I REPARTI SPECIALI DELLA REPUBBLICA SOCIALE -- 2--

I REPARTI SPECIALI DELLA REPUBBLICA SOCIALE ITALIANA: RESISTENZA AGLI INVASORI ANGLOAMERICANI



ANCHE QUEI RAGAZZI FASCISTI SONO MORTI PER LA PATRIA
Pio Acquaroli
 
 
    U.N.C.R.S.I. Federazione di Caserta
    Alla Redazione Casertana del «GIORNALE DI NAPOLI» Corso Trieste, 220 CASERTA
    In riferimento alla notizia pubblicata da codesto Giornale dal titolo: «Anche quei ragazzi fascisti sono morti per la Patria» sì precisa che:
    - i tredici giovanissimi combattenti dei Servizi Speciali della Repubblica Sociale Italiana fucilati a S. Maria C.V. e alla cava di S. Angelo in Formis non sono stati «trucidati dai nazisti» ma dagli «anglo-americani».
Alleghiamo per prova le foto delle esecuzioni di alcuni di essi.
    - Si precisa, inoltre, che l'U.N.C.-R.S.I. e l'associazione Nazionale Famiglie Caduti e Dispersi della R.S.I. da molti anni si battono nelle competenti sedi, perchè sia generalizzata la decisione presa di recente per onorare i sei marò della Xa MAS uccisi dagli slavi di Tito.
    Siamo certi che codesta Redazione pubblicherà, con la cortesia che la distingue, citando la fonte, questa rettifica.
    IL PRESIDENTE Pio Acquaroli 
Fucilazione di Mario Tapoli, a sinistra, e Vincenzo Tedesco, napoletano, a destra, il 30 Aprile 1944 a S. Angelo in Formis da parte di M.P. della V armata americana.
 
 
GIORNALE DI NAPOLI Quotidiano del 25-X-1992

LA VERA STORIA DI ITALO PALESSE, L'OPERAIO FUCILATO DAGLI AMERICANI IL 30 APRILE 1944 Come la Rai, a Combat Film, ha orchestrato, senza scrupoli,  il vilipendio di un morto
Giano Accame
 
 
     Caro Marcello, resta in milioni di telespettatori della prima puntata di Combat Film la forte impressione dei quattro giovani fucilati dagli americani il 30 aprile 1944 a S. Maria Capua Vetere.
    Di uno di essi, Franco Aschieri 18 anni, l'ultima lettera alla madre contiene una carica di spiritualità tale da non potersi definire altro che eroica.

__Estratto dei dati__.
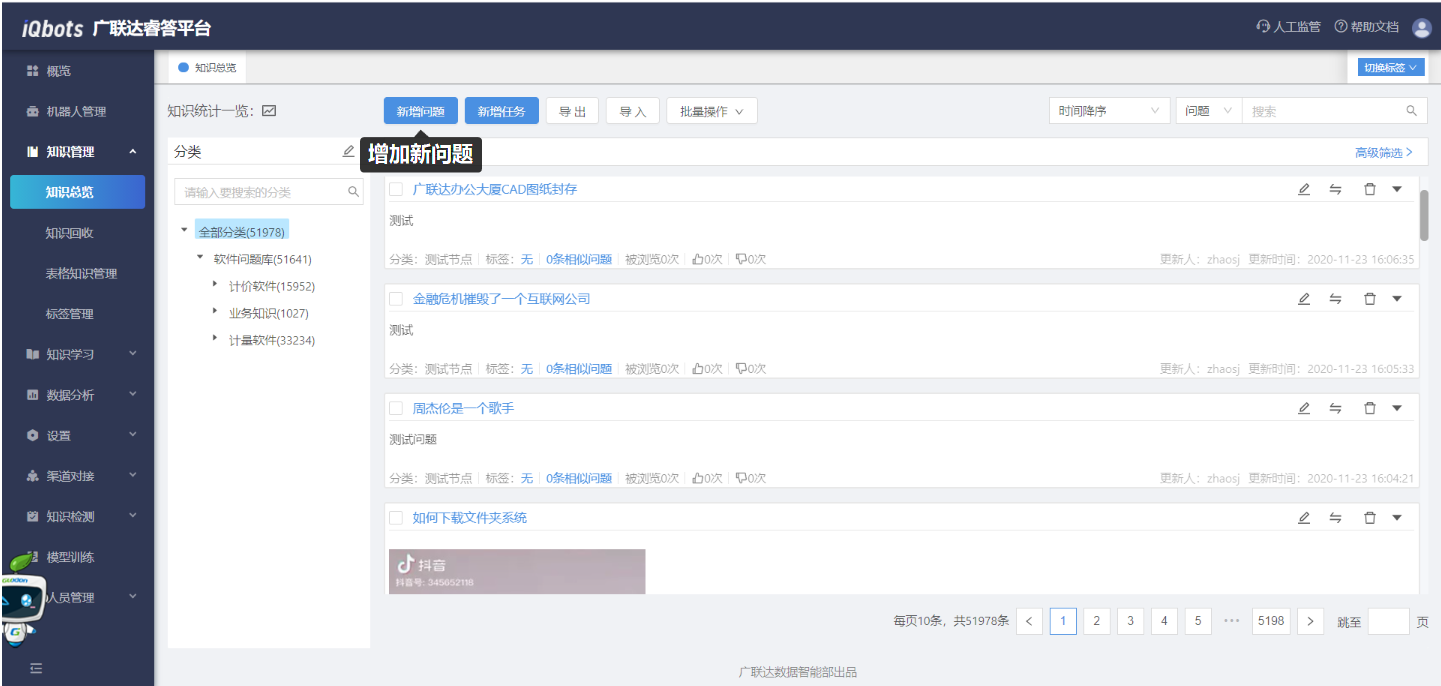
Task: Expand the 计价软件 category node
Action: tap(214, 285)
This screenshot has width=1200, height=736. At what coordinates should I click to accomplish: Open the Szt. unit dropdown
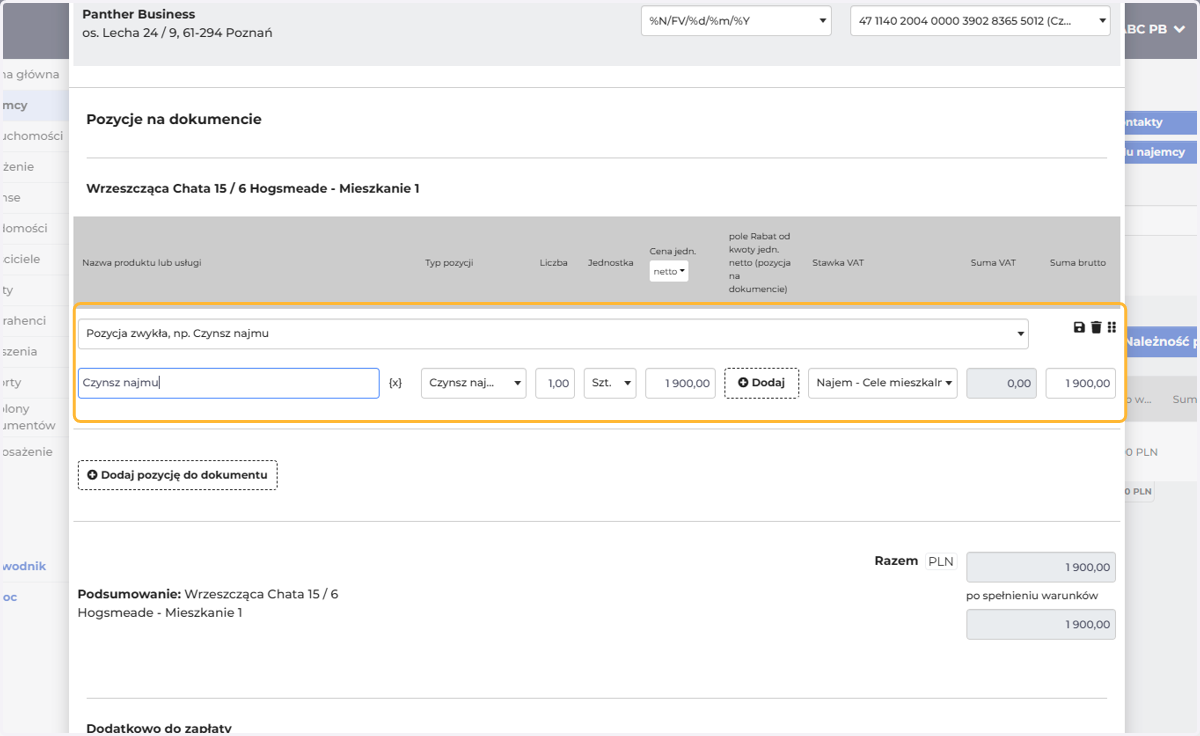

__Istruzioni__.
**1.** Indica se ciascuna affermazione concorda con il brano di riferimento, rispondendo sì o no e citando alla lettera le parole decisive: (a) i tredici giovani combattenti furono fucilati dagli anglo-americani; (b) Mario Tapoli e Vincenzo Tedesco furono fucilati a S. Maria C.V.; (c) Franco Aschieri aveva 18 anni.
**2.** Ricopia senza alcuna modifica il passo del brano di riferimento da "Di uno di essi, Franco" a "altro che eroica.".

__Soluzioni degli esercizi__.
**1.**
(a) Sì: "non sono stati «trucidati dai nazisti» ma dagli «anglo-americani»"
(b) No: "a S. Angelo in Formis"
(c) Sì: "Franco Aschieri 18 anni"

**2.**
Di uno di essi, Franco Aschieri 18 anni, l'ultima lettera alla madre contiene una carica di spiritualità tale da non potersi definire altro che eroica.